### Exercise instructions:
**a)** Answer these questions about the article on North Carolina politics:
(i) At what organization did Gov. Pat McCrory make the appearance described?
(ii) By how much did North Carolina cut education in 2013?
(iii) Who is named as Moral Monday's most prominent spokesman?
**b)** Copy the part of the article on North Carolina politics starting with "For McCrory—and his" and going on through "his Republican legislators.".

### Page excerpt:

= = =

During an appearance at The Heritage Foundation in Washington, D.C, a key center of power for the conservative movement, North Carolina Gov. Pat McCrory portrayed himself as a business-minded policy wonk, earnestly extolling the benefits of infrastructure development and government-efficiency measures. He might as well have been describing someone else.
For the last year, McCrory has engineered a hard-right shift in North Carolina that has crippled millions in his state. His 2012 election gave Republicans control of all three branches of the state’s government for the first time since Reconstruction and they took advantage of it. In 2013 alone, North Carolina has said no to expanding Medicaid under Obamacare, approved a tax plan that redistributes wealth from poor to rich, cut education by half a billion dollars, instituted perhaps the toughest voting restrictions in the country, weakened campaign-finance laws, and passed its own version of Texas’ controversial abortion measure.
In short, the GOP has turned America’s 10th-largest state —traditionally known as a rare bastion of southern moderation—into a massive testing ground for pure conservative ideology. The hard-right lurch has already inflicted hardship on countless North Carolinians. And it has offered a real-world glimpse of the playbook that many conservatives—including McCrory’s hosts at Heritage—would like to use across the country.
For McCrory—and his audience at Heritage—his extreme red-state experiment was supposed to deliver a success story that conservatives could be proud of. Instead, a growing backlash against the overreach—laws affecting women, minorities and the poor—is starting to cause real pain for the governor and his allies. His approval ratings have declined sharply, as have those for his Republican legislators.
The pushback against McCrory’s harsh brand of governance began with home-grown progressive protests known as “Moral Monday” events. The campaign has been spearheaded not by state Democrats, but by a coalition of activist groups including the NAACP, labor unions, environmental groups, abortion-rights advocates.
A summer protest in Ashville, a lively college town in the state’s mountainous western region, drew a passionate, racially-diverse, overflow crowd heavy on teachers, students, volunteer activists, and young families.
“Don’t make any mistake, America,” William Barber III, the state’s NAACP president and Moral Monday’s most prominent spokesman, told the crowd. “This is no momentary hyperventilation and liberal screaming match. This is a movement. And we intend to win.”

= = =

### Screenshot grounding lines:

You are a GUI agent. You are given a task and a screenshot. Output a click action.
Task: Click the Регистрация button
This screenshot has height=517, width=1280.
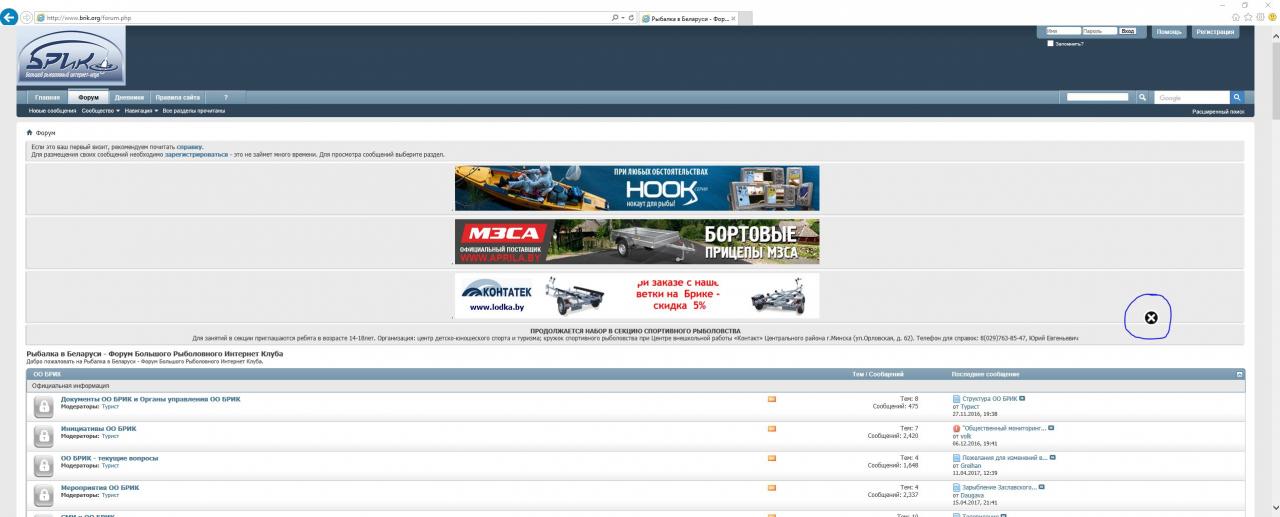click(x=1214, y=32)
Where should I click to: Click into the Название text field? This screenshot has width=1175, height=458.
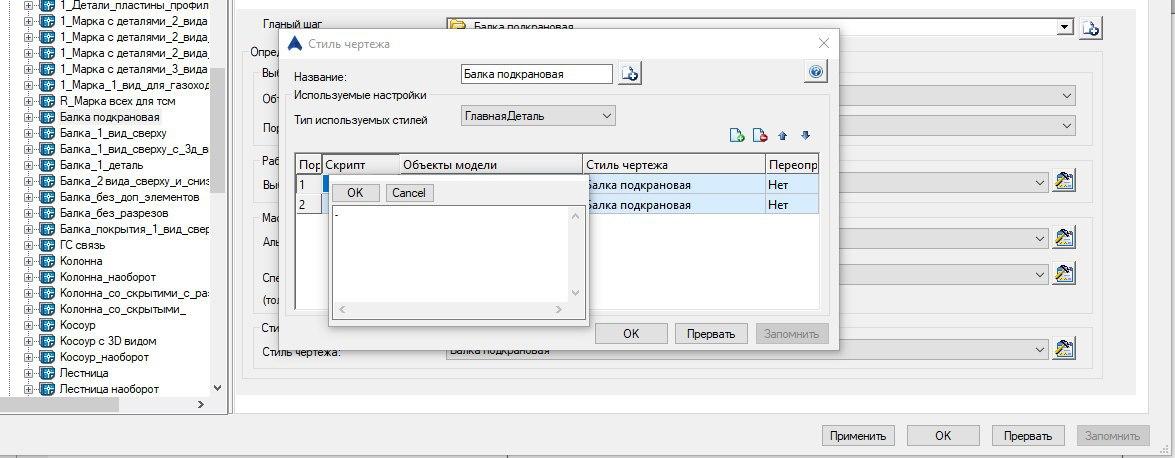tap(536, 74)
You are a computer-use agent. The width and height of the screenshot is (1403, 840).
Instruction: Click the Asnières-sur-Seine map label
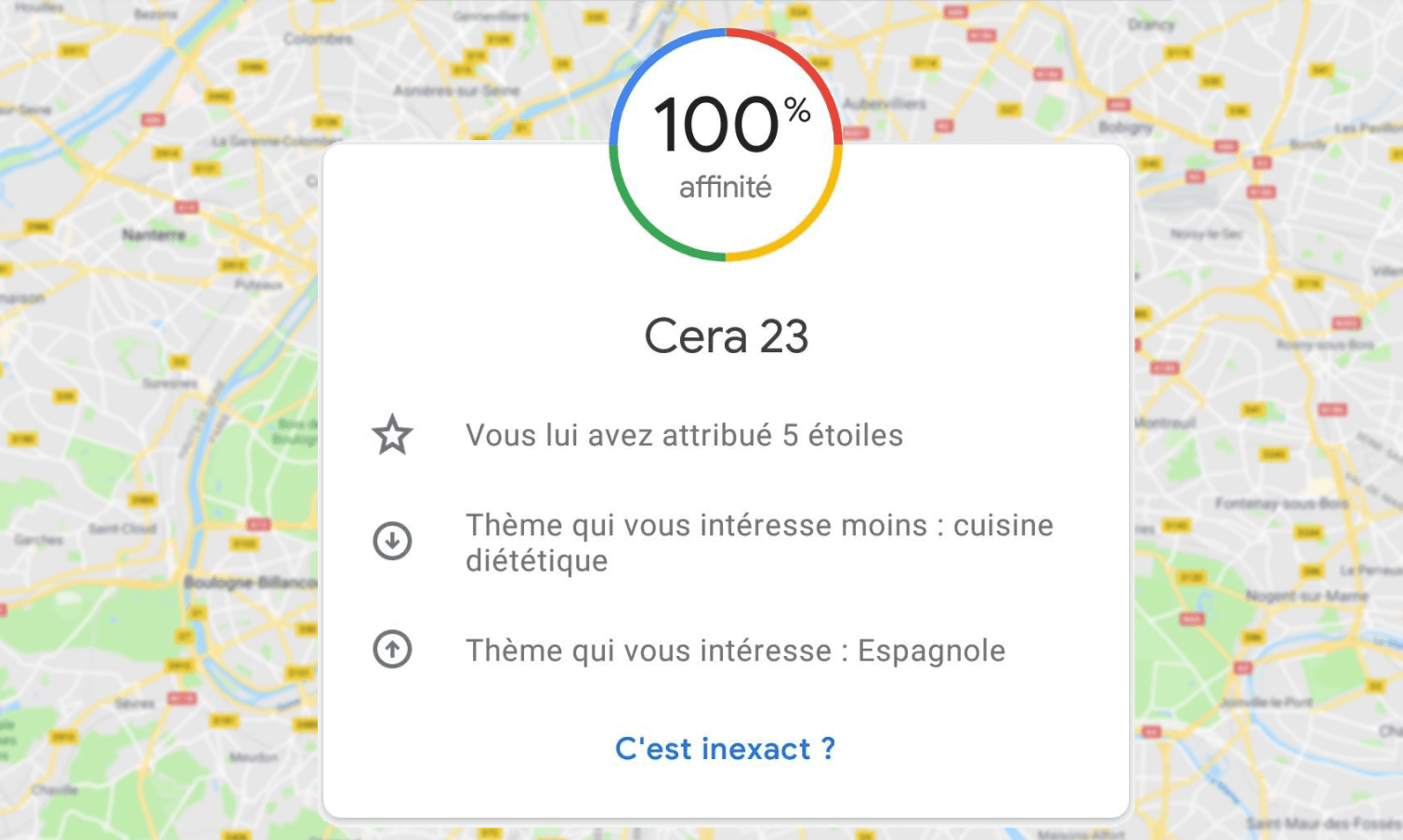click(x=455, y=90)
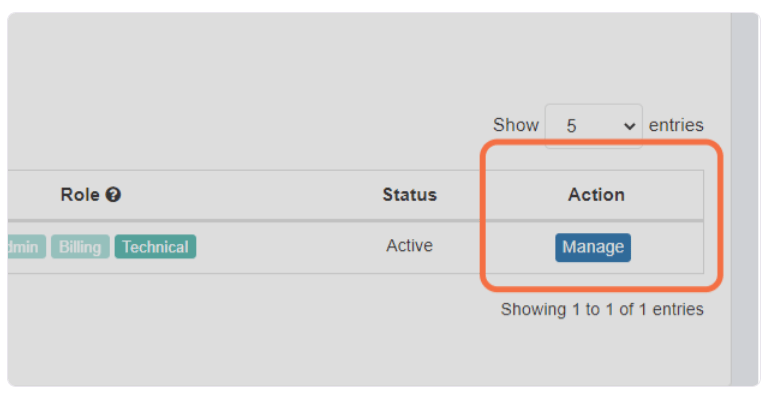Click the Action cell around Manage button

click(x=595, y=246)
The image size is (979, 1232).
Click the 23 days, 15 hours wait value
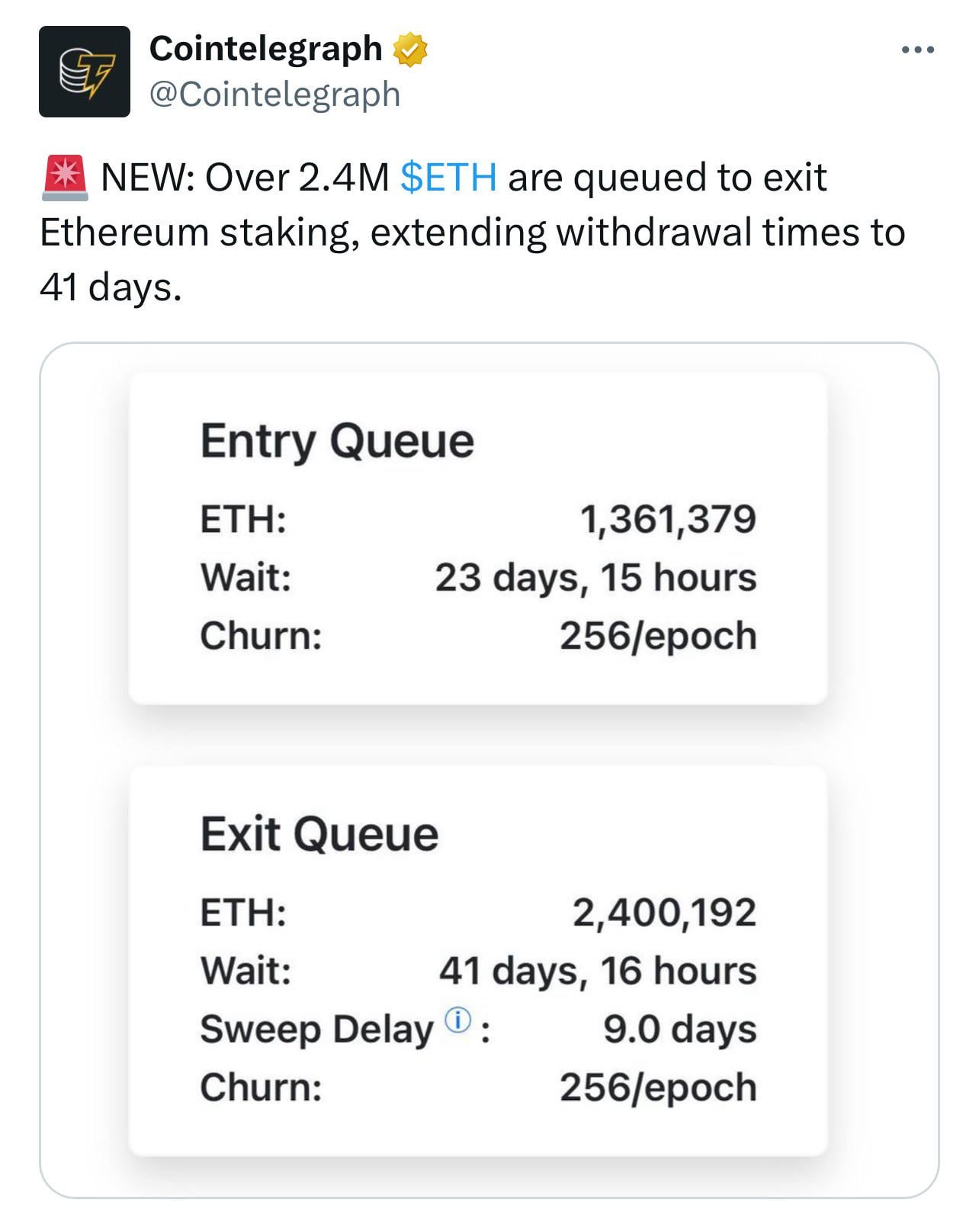(595, 578)
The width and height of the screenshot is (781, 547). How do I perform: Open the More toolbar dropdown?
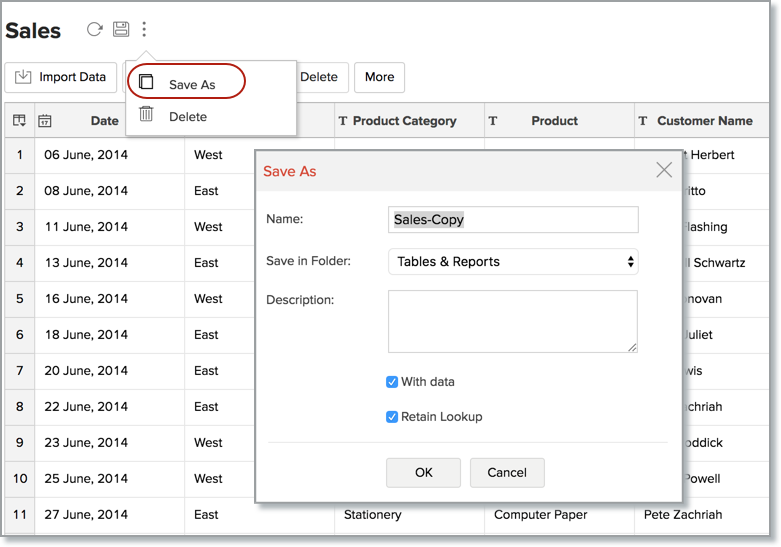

= = =

### Per-task outputs:
**a)**
(i) The Heritage Foundation in Washington, D.C.
(ii) Half a billion dollars.
(iii) William Barber III, the state's NAACP president.

**b)**
For McCrory—and his audience at Heritage—his extreme red-state experiment was supposed to deliver a success story that conservatives could be proud of. Instead, a growing backlash against the overreach—laws affecting women, minorities and the poor—is starting to cause real pain for the governor and his allies. His approval ratings have declined sharply, as have those for his Republican legislators.